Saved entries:
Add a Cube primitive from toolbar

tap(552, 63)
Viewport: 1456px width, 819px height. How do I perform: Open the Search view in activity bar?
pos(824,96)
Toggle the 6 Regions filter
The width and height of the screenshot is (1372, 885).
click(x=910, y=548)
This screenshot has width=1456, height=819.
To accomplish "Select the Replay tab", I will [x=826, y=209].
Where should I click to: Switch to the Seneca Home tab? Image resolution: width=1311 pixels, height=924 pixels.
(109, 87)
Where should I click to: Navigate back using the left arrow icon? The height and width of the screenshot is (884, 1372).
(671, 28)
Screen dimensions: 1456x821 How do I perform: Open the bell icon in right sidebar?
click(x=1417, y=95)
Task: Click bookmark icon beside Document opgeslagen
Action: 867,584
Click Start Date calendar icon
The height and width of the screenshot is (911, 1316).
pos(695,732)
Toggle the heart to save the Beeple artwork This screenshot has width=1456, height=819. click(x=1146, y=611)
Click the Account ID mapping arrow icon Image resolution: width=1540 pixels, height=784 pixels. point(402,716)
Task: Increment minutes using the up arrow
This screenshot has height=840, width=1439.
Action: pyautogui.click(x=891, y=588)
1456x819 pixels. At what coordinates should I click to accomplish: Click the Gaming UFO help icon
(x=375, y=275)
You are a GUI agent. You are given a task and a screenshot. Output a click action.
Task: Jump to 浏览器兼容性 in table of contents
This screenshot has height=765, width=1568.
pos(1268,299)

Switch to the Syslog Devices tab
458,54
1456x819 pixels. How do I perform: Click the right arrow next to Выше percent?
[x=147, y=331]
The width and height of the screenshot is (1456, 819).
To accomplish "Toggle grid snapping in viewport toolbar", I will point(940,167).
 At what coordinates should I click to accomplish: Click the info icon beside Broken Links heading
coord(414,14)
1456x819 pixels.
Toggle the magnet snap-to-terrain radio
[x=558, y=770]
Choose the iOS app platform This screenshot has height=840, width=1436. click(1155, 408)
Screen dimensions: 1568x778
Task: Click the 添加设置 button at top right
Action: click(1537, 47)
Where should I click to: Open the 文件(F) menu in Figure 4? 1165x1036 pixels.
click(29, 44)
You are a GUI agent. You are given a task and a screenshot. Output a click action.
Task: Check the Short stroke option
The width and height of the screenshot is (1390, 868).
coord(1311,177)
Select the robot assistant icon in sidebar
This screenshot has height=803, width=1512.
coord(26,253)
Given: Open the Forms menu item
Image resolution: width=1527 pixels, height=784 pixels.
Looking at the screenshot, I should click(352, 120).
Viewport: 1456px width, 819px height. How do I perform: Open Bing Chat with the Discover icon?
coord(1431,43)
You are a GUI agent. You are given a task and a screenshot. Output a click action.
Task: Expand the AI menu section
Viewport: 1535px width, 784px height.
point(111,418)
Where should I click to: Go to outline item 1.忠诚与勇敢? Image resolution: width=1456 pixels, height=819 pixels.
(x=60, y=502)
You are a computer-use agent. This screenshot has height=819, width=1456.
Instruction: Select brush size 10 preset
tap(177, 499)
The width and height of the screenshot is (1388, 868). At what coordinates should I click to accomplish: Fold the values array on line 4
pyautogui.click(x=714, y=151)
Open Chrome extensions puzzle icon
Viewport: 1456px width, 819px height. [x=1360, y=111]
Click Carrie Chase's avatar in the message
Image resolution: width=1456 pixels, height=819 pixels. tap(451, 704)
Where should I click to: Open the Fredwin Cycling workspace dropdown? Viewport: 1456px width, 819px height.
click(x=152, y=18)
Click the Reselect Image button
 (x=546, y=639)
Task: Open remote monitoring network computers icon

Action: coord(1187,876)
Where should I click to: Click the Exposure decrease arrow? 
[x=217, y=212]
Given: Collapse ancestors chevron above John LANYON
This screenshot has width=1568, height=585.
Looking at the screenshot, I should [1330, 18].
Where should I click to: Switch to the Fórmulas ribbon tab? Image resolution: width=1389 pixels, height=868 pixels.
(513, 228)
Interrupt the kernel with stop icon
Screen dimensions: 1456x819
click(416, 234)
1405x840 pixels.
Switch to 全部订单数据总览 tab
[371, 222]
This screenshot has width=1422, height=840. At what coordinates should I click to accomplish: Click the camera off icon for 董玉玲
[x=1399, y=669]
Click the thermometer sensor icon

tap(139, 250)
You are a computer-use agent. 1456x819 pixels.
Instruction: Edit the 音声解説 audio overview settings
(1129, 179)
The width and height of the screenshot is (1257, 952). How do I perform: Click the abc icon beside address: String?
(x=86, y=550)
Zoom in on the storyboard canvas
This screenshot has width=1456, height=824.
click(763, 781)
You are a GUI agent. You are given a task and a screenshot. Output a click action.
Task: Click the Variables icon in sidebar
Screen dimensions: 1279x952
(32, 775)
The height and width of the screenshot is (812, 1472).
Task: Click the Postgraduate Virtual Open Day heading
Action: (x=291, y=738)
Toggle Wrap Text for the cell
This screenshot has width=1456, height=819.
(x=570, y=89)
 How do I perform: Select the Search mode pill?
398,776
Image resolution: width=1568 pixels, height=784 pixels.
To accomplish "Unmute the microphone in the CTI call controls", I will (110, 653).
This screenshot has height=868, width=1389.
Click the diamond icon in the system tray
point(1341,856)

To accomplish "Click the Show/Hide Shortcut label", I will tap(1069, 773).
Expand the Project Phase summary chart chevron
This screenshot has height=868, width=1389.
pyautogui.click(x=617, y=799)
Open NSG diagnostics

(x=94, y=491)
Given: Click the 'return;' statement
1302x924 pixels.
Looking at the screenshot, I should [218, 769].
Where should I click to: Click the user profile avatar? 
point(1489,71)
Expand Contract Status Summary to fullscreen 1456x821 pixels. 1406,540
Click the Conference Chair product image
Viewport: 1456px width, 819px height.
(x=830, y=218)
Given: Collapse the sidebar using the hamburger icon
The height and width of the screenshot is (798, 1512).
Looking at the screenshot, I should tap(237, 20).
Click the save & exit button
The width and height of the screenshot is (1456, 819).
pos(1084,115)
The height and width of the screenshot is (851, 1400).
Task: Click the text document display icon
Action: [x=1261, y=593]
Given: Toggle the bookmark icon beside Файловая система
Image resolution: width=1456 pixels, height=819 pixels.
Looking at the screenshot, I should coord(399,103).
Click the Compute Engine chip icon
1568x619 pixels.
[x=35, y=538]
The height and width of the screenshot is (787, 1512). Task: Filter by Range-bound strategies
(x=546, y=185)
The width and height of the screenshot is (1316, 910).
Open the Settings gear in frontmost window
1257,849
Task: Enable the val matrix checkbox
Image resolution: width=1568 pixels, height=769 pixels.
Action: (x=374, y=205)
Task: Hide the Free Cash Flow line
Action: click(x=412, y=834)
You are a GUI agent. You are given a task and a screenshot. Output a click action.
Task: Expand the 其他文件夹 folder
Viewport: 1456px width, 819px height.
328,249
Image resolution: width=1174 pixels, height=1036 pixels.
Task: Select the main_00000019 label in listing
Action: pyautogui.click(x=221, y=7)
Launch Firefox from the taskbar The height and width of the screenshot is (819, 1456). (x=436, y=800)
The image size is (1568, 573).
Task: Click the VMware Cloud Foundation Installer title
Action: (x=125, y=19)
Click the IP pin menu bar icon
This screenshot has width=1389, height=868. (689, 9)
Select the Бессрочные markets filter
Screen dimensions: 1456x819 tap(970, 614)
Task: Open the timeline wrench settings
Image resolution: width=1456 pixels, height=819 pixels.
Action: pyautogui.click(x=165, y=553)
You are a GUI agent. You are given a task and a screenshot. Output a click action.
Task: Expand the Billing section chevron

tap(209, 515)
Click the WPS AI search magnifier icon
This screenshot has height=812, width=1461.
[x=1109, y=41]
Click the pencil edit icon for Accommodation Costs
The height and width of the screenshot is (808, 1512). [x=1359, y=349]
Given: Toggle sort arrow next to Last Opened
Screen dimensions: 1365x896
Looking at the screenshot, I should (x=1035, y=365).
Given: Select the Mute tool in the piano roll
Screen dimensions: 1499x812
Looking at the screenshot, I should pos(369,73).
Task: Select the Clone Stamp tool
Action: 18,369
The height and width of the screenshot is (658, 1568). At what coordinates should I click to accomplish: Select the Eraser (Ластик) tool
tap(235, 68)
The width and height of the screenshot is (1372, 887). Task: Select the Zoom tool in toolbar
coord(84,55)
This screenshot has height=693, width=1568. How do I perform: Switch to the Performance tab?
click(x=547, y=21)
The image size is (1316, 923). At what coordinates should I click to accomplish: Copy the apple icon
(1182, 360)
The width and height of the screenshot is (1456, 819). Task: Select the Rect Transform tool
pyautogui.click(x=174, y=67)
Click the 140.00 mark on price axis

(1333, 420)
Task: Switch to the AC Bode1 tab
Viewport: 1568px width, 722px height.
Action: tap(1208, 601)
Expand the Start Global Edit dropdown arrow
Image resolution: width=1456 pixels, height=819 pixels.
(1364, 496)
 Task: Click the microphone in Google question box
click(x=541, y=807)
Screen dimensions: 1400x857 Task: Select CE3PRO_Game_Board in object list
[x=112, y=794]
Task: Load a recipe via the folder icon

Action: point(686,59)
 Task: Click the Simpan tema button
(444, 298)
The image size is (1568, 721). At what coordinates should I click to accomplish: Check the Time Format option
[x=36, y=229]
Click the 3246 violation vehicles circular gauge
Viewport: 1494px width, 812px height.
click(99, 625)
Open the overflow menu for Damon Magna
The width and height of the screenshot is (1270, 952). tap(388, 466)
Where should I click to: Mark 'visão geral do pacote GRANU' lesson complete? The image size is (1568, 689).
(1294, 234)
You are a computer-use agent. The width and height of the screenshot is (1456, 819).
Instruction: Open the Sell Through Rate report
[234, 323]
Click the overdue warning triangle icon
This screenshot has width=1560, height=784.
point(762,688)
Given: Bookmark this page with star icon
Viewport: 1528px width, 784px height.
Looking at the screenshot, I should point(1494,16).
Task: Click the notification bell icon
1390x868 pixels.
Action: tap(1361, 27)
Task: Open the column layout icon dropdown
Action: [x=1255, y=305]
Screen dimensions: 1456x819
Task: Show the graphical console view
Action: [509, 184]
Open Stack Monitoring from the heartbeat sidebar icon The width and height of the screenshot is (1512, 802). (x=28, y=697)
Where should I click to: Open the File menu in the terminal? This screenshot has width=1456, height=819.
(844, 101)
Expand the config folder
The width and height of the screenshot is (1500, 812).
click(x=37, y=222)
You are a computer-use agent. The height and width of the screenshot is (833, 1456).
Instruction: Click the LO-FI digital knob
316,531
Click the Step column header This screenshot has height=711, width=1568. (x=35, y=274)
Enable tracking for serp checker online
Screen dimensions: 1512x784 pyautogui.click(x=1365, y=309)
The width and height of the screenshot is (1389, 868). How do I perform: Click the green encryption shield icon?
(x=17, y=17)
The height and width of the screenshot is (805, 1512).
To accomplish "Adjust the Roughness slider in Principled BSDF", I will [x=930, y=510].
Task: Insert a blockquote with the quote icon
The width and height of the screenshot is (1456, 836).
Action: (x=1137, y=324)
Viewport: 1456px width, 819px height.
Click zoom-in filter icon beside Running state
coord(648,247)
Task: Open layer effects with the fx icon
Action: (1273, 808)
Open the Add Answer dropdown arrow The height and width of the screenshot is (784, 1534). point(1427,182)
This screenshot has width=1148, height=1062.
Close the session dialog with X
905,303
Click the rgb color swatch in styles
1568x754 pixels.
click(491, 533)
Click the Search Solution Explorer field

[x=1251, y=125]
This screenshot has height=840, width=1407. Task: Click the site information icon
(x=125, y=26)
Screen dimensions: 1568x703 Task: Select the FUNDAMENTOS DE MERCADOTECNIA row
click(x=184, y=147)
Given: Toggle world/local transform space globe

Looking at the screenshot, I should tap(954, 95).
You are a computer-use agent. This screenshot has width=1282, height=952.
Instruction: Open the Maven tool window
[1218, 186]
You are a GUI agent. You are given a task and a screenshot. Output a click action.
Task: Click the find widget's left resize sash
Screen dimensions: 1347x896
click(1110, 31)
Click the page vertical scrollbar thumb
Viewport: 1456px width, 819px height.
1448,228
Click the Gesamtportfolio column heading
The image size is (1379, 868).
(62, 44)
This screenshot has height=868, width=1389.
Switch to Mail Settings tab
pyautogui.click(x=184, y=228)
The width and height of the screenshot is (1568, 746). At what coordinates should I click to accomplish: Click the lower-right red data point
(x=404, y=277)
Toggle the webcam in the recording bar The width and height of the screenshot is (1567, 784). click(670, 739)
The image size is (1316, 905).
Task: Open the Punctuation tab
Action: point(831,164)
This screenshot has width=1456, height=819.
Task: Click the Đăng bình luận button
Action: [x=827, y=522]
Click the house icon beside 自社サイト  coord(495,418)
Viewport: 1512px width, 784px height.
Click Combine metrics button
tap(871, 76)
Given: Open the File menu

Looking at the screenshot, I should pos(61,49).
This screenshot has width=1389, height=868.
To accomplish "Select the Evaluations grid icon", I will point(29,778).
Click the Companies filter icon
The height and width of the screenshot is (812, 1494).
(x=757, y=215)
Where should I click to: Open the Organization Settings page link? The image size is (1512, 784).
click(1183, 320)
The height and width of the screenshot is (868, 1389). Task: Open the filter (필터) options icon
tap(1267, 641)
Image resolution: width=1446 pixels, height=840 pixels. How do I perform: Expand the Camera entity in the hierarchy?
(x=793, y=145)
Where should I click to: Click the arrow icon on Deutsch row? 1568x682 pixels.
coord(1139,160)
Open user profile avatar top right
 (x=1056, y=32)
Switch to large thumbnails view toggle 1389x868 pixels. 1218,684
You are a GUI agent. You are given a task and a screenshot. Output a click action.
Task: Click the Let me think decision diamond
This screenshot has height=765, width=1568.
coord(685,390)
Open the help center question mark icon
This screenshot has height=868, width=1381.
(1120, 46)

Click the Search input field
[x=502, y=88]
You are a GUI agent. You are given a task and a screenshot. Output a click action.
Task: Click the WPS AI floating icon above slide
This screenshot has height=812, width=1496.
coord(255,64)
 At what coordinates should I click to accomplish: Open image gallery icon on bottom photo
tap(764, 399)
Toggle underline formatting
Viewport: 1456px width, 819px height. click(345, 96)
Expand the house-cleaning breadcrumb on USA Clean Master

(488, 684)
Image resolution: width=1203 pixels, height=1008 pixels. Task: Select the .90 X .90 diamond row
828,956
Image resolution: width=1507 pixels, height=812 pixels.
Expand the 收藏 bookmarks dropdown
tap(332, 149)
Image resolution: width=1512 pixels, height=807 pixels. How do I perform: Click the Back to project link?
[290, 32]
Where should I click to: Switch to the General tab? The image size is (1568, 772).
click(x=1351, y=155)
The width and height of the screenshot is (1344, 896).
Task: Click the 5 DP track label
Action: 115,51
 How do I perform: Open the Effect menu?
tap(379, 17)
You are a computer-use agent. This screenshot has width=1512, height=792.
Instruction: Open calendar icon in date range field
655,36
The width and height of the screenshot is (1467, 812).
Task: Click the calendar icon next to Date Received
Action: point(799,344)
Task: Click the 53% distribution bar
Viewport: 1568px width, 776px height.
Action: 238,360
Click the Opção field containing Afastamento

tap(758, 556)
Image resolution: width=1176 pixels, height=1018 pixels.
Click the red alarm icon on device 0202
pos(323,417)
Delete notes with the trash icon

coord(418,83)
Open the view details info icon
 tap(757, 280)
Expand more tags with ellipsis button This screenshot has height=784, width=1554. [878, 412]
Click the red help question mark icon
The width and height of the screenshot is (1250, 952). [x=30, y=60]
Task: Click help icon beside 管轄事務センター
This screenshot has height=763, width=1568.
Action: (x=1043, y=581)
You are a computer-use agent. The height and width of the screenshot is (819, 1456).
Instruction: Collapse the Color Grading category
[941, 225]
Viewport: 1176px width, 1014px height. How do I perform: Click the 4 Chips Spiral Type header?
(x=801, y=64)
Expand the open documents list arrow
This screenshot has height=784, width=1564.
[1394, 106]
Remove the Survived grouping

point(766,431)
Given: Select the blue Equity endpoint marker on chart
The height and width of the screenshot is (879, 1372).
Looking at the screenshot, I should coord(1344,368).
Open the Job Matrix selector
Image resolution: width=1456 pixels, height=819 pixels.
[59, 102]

**Exercise:** Gather each line in these records that contains the string "above".

**Exercise output:**
Given: Collapse ancestors chevron above John LANYON
Task: Click the WPS AI floating icon above slide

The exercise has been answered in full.